The Montana Senate will vote on a bill that would allow students to carry guns on college campuses next week, making many individuals nervous about the potential future of firearms at universities. 

Sponsored by House Rep. Cary Smith, R-Billings, House Bill 240 aims to strip the authority to regulate weapons from the Montana Board of Regents and prohibit it, along with the Montana University System, from controlling the possession of guns on University property.  It passed through the Montana House of Representatives on a 58-31 vote last month.

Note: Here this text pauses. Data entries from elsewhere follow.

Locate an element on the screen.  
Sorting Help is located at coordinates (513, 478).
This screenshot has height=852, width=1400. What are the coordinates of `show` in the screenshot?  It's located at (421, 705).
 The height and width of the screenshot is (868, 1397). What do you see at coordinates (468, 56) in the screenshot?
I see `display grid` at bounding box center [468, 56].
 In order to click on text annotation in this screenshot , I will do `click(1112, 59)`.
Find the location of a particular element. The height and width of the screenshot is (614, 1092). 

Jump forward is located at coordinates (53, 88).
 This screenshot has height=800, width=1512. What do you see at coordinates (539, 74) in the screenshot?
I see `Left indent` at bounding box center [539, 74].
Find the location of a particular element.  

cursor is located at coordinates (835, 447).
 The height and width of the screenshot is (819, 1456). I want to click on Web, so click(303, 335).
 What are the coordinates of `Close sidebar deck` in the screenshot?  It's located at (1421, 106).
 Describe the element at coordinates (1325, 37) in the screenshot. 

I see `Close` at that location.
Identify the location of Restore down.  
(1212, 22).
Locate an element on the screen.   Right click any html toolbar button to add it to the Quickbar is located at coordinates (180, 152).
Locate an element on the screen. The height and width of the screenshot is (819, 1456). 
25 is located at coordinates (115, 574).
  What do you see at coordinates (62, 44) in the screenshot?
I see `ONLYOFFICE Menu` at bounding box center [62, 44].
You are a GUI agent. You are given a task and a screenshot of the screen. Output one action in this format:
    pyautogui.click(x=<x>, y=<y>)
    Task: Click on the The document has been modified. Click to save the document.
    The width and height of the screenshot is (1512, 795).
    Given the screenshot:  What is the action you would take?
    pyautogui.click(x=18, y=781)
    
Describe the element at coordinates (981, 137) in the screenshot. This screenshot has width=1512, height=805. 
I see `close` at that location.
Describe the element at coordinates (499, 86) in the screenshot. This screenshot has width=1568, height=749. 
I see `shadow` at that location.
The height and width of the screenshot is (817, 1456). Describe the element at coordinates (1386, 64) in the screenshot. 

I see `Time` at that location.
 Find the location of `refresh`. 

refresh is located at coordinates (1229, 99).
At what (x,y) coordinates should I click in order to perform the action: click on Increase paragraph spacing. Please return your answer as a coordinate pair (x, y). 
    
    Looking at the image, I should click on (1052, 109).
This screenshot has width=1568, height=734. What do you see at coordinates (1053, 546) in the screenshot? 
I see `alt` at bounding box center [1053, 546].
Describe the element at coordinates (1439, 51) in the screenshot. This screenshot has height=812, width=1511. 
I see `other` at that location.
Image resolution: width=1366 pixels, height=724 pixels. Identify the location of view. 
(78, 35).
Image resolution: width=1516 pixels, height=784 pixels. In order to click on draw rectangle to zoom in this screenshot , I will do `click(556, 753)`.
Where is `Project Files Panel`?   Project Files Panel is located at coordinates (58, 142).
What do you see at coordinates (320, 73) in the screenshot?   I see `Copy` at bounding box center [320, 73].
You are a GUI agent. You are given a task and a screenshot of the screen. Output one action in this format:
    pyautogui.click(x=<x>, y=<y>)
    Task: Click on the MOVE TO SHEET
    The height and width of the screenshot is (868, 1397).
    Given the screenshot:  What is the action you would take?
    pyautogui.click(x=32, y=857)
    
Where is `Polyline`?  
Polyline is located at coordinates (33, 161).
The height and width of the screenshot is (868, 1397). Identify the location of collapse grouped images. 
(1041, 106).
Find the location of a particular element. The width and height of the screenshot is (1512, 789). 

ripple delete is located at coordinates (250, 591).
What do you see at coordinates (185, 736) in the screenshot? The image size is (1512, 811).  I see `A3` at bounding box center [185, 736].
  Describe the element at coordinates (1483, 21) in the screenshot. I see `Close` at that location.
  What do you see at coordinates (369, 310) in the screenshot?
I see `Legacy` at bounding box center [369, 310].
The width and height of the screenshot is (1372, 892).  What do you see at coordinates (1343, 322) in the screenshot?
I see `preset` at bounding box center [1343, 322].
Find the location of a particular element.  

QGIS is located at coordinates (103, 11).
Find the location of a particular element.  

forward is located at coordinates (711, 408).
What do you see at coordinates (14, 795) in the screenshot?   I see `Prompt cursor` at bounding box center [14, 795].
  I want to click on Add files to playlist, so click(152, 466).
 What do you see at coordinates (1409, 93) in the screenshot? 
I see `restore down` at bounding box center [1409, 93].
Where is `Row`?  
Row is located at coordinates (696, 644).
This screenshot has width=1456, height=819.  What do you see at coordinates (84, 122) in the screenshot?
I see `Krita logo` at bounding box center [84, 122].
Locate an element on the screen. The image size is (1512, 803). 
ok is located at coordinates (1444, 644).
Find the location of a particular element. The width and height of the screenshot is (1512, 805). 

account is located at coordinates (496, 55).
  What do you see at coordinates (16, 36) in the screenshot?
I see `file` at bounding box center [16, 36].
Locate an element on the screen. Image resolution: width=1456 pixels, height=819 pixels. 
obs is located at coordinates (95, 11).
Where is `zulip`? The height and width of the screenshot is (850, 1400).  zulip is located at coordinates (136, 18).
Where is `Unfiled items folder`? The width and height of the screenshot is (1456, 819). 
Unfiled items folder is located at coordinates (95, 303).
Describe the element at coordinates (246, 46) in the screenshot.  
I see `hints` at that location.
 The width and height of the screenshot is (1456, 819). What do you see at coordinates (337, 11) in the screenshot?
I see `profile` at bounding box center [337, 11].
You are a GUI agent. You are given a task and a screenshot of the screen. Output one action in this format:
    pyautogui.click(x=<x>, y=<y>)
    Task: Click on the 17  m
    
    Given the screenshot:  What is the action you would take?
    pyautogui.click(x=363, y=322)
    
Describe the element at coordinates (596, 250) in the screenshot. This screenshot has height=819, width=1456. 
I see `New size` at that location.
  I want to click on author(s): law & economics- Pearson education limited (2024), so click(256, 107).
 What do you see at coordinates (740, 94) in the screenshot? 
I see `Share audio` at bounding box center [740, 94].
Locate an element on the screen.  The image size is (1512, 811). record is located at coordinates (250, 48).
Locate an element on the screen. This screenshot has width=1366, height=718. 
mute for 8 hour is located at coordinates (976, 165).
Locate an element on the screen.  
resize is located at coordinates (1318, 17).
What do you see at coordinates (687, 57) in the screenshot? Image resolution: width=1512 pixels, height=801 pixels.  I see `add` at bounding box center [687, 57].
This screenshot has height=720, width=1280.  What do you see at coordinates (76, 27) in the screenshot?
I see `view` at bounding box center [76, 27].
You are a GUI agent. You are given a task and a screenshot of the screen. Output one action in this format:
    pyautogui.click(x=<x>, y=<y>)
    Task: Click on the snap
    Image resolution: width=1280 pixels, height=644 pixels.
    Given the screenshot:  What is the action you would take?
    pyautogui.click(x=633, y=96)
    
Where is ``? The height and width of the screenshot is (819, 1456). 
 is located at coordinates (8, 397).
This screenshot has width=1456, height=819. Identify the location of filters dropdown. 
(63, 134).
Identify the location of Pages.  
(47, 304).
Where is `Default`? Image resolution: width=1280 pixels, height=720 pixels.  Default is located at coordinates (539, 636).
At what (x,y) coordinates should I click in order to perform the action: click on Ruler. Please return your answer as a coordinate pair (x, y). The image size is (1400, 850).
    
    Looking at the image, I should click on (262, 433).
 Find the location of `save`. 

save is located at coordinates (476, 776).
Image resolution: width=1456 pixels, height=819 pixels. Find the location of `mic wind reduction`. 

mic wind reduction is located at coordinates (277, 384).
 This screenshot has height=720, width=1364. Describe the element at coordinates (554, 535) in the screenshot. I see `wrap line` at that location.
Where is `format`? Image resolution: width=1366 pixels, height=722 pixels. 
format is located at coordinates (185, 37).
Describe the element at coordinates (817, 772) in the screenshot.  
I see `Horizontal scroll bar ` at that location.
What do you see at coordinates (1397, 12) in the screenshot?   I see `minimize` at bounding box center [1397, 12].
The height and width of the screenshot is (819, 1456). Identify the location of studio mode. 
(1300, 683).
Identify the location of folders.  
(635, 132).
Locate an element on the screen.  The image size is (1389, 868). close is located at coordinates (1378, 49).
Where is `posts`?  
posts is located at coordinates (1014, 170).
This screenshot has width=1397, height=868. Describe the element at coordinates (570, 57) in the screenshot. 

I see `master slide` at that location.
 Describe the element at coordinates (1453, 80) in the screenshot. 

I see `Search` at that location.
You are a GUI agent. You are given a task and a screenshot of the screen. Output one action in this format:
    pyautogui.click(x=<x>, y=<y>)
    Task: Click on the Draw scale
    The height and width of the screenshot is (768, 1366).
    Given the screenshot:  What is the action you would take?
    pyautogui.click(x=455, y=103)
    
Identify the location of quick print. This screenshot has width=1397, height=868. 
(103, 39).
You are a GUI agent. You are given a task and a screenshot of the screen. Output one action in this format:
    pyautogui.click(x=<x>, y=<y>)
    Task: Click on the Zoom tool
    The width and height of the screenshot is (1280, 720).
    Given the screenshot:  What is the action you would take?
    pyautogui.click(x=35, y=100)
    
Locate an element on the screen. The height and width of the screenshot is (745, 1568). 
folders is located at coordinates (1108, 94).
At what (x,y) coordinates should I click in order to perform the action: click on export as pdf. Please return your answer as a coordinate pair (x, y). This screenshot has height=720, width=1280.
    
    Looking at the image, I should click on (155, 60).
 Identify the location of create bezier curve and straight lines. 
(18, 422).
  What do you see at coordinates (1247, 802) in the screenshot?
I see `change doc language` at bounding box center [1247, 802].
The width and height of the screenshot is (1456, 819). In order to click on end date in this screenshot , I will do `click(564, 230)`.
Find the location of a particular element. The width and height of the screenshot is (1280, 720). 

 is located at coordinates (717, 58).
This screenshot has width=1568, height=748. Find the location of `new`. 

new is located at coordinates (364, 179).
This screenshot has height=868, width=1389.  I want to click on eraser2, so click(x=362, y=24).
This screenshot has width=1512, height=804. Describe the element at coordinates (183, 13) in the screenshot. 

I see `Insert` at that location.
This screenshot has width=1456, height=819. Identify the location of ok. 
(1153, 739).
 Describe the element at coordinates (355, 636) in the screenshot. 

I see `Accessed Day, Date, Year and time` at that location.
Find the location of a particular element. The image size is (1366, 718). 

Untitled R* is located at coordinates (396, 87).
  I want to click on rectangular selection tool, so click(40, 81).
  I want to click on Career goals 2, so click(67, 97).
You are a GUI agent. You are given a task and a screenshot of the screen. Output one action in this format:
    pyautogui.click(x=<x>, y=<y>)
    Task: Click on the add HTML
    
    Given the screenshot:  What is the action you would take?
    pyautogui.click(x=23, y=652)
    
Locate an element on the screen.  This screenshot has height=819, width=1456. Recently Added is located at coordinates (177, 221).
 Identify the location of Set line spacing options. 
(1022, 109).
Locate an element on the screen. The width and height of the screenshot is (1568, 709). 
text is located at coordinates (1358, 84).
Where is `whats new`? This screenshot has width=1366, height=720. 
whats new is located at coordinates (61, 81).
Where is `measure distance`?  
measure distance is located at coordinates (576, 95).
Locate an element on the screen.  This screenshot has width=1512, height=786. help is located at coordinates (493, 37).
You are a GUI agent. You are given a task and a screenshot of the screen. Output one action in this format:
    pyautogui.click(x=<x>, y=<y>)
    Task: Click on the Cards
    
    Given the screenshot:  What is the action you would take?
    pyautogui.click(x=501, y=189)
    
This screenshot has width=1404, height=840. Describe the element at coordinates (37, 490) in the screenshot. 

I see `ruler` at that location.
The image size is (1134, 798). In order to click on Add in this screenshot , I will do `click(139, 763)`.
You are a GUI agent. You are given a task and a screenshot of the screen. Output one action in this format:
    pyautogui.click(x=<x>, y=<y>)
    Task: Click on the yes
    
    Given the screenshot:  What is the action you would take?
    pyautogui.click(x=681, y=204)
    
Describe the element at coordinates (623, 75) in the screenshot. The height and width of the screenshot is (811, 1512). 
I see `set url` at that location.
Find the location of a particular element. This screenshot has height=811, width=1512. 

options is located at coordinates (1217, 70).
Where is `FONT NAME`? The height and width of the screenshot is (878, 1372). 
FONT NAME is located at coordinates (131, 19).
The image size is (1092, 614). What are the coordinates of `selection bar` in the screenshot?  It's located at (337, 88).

“This bill is inappropriate, outrageous and formulated by people who have not taught any sort of class from any level from kindergarten to college,” said Mike O’Lear, a part-time adjunct professor of statistics at the University of Montana who is  on leave. 

O’Lear believes in order to effectively teach, a professor must make students feel comfortable with being intellectually vulnerable and open to new ways of thinking. If students can carry weapons, he said, it would be counterproductive to this process.

And although the bill would allow faculty to carry guns as well, O’Lear said that does not send the appropriate message to students.  

“Students can tell when a teacher is being disingenuous,” O’Lear said. “If I walk into a classroom with a weapon, it is basically saying that the only way to protect yourself is by a carrying a bigger gun than the other guy.”

O’Lear disagrees with National Rifle Association CEO Wayne LaPierre’s slogan, “The only guy that stops a bad guy with a gun is a good guy with a gun.” 

O’Lear said he understands students need to protect themselves, but there are non-lethal ways of doing so.

“Pepper spray, a Taser or, if you are into exotic things, learning judo, are all better ways for students and staff to protect them selves,” O’Lear said.

On the first day of 2011 fall semester, a 20-year-old student accidentally shot his friend in the hand with a 20-gauge shotgun in the south parking lot of the Lommasson Center. This is the first recorded weapon discharge on the UM campus in more than 30 years. And even though the incident is unrelated, the campus required students to store their guns at the Campus Public Safety building or in their cars after that incident, unloaded and out of sight. Before spring semester 2012, students living on the UM campus were allowed to store their guns at the front desk of their residence halls.

“Whatever inconvenience gun owners might face, not being able to carry guns on campus is favorable to an accident occurring with guns being allowed on campus,” said UM student Sam Hines.

 For O’Lear, if students were allowed to bring guns into college classrooms, he would like to see himself and his colleagues receive hazard pay for putting themselves in front of students who may be carrying a weapon.

Christopher Anderson, a UM French literature professor, agrees that allowing students to bring guns onto college campuses and classrooms should be considered hazardous for teachers.

“Every university attracts a certain number of unstable people, whether they are students or not,” Anderson said. “If a campus cannot create a secure teaching environment, then they will begin to lose faculty.”

Anderson said he personally owns a shotgun and is not opposed to gun ownership, although he would never bring his gun to school. He said if HB240 passes, the Legislature would arm students who are stressed from school and would be vulnerable to take action.  He said he believes no one needs guns to feel safe on campus.

“How many home runs would Babe Ruth have hit without a bat?” Anderson said.

HB240 will be presented to the Montana State Senate floor March 18 at 3 p.m.  The bill will go through a series of three readings before a final vote is tallied.